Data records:
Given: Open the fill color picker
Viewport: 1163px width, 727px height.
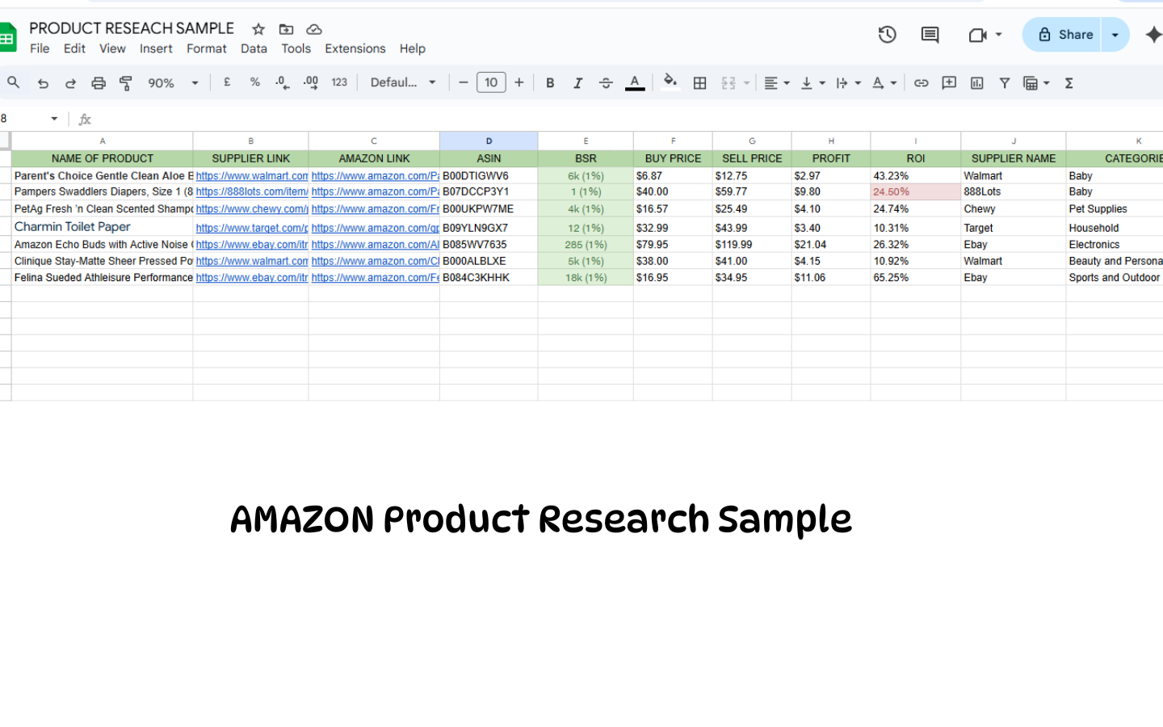Looking at the screenshot, I should (670, 82).
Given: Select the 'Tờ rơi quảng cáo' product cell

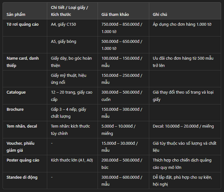Looking at the screenshot, I should [22, 24].
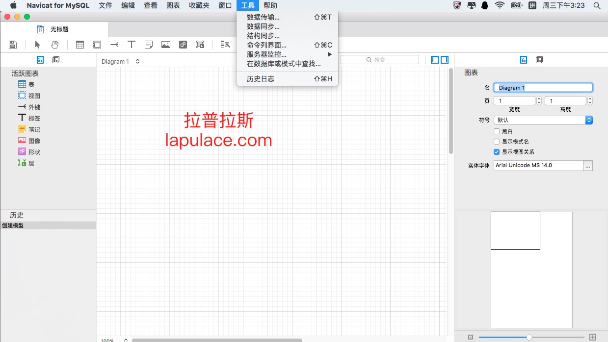Open the 符号 默认 dropdown
608x342 pixels.
(543, 120)
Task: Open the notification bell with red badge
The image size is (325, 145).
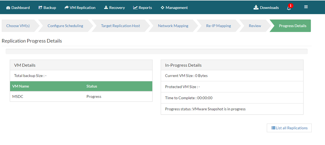Action: (x=289, y=7)
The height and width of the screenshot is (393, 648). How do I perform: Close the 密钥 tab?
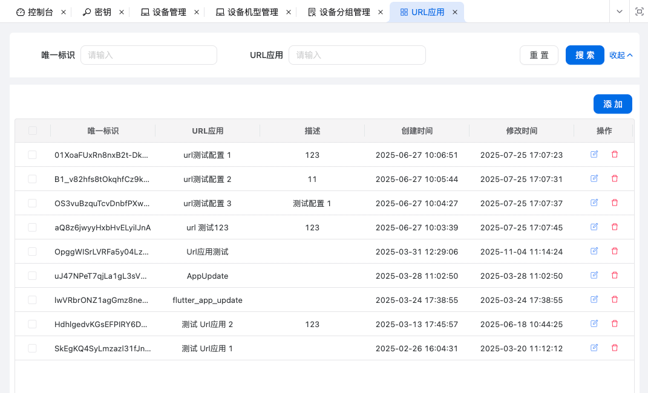(x=122, y=12)
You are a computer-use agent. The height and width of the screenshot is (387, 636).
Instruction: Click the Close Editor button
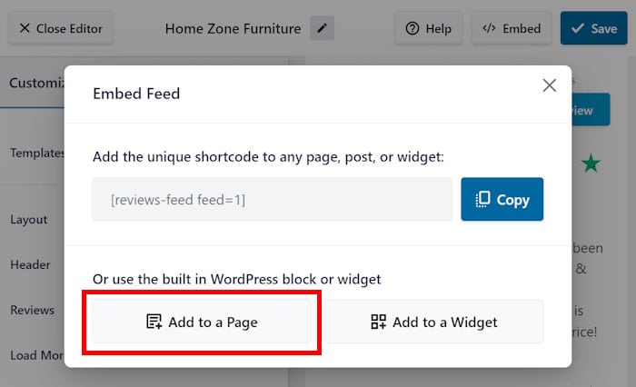point(61,28)
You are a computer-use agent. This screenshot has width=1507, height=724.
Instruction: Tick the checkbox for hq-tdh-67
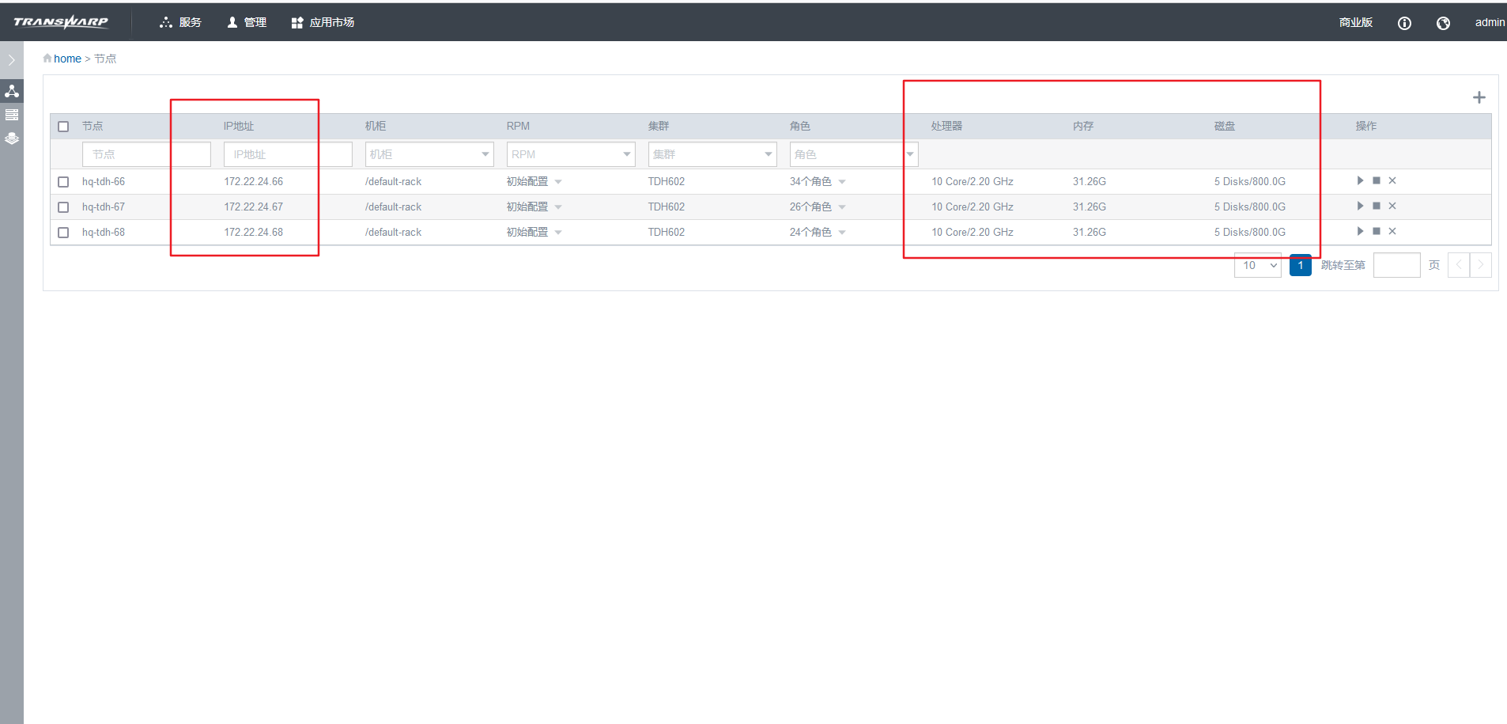click(63, 207)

> **What you will do**: Would you copy each line of the records that contains "computer"?

> **Solution to this problem**:
You are a computer-use agent. The height and width of the screenshot is (387, 636).
You are a computer-use agent. This screenshot has width=1507, height=724.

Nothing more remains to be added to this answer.